At your income an S-Corp election, retirement strategy, or a missed deduction can move thousands. We'll match you with a vetted CPA for a flat-fee review — no sales pitch.

What freelancers actually owe

What self-employment tax actually is

When you work for an employer, you each pay half of Social Security and Medicare — 7.65% from you, 7.65% from them. When you work for yourself, you are both, so you pay the whole 15.3%. That's self-employment tax, and it's separate from and on top of income tax.

It's reported on Schedule SE and is the reason self-employment feels so much heavier at tax time than the same salary as an employee would.

The 2026 numbers

Self-employment tax applies to 92.35% of your net profit — the 92.35% adjustment approximates removing the employer half before the tax is figured. Of that, 12.4% is Social Security and 2.9% is Medicare.

The Social Security piece stops at the $184,500 wage base for 2026, so very high earners pay only the 2.9% Medicare rate above it. On top of that, an additional 0.9% Medicare surtax applies to amounts over $200,000 (single) or $250,000 (married filing jointly).

You deduct half of it

Half of your base self-employment tax (the Social Security and Medicare portions, not the additional-Medicare surtax) is deductible against your income tax as an above-the-line adjustment. It doesn't reduce the SE tax itself, but it lowers the income tax you pay on top. The estimator applies this automatically.

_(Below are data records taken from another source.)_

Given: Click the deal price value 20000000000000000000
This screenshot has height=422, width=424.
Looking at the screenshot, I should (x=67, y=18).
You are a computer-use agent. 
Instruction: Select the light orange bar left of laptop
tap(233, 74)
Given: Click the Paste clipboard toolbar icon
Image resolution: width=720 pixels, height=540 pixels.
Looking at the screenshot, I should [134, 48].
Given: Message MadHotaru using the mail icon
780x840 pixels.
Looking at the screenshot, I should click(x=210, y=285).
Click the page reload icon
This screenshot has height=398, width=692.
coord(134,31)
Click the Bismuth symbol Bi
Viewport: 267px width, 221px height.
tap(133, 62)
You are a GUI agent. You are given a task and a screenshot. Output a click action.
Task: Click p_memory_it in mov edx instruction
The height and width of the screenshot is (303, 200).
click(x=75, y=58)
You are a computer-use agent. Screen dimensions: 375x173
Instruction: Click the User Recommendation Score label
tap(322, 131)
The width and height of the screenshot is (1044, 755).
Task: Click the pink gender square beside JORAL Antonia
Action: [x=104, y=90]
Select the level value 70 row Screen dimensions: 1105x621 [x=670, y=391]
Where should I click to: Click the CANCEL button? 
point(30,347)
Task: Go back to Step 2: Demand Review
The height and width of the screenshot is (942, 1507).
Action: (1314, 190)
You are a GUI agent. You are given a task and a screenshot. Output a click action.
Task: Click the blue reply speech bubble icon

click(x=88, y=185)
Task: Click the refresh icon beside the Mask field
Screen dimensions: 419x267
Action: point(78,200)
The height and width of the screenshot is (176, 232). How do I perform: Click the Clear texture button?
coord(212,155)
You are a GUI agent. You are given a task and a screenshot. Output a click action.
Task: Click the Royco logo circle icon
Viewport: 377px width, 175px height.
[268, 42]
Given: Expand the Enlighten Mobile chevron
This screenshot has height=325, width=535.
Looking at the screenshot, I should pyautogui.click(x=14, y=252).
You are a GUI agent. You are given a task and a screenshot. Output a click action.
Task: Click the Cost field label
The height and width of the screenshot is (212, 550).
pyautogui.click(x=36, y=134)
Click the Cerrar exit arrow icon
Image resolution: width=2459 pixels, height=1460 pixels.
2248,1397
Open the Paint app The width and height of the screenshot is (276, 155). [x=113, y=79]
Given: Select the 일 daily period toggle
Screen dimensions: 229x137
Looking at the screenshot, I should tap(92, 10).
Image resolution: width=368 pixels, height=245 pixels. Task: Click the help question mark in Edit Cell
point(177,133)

Who owes it — and how to lower it

You owe self-employment tax once your net earnings from self-employment reach $400 in a year. There's no way to avoid it on genuine earned business income as a sole proprietor — but electing S-Corp status can move part of your profit out of its reach by splitting it into salary and distributions. The S-Corp comparison panel shows whether that trade is worth it for you.

What this estimate does and doesn't cover

Quarterly calculates 2026 federal income tax and self-employment tax for a sole proprietor or single-member LLC, applies the standard deduction and a simplified 20% QBI deduction, and sizes your four estimated payments. It is a planning estimate, not tax advice.

It does not include state or local income tax, the full QBI wage-and-property limitation that applies to higher earners, the qualified-business-income phase-outs for specified service businesses, itemized deductions, tax credits (child tax credit, premium tax credit, retirement-saver credits), the net investment income tax, or business deductions beyond the half-of-SE-tax adjustment. For anything with real money on the line, confirm with a CPA or enrolled agent.

Common questions

Multiply net profit by 92.35%, then apply 12.4% Social Security (up to the $184,500 wage base) and 2.9% Medicare. Add a 0.9% surtax on amounts over $200,000 single / $250,000 married filing jointly. The combined base rate is 15.3%.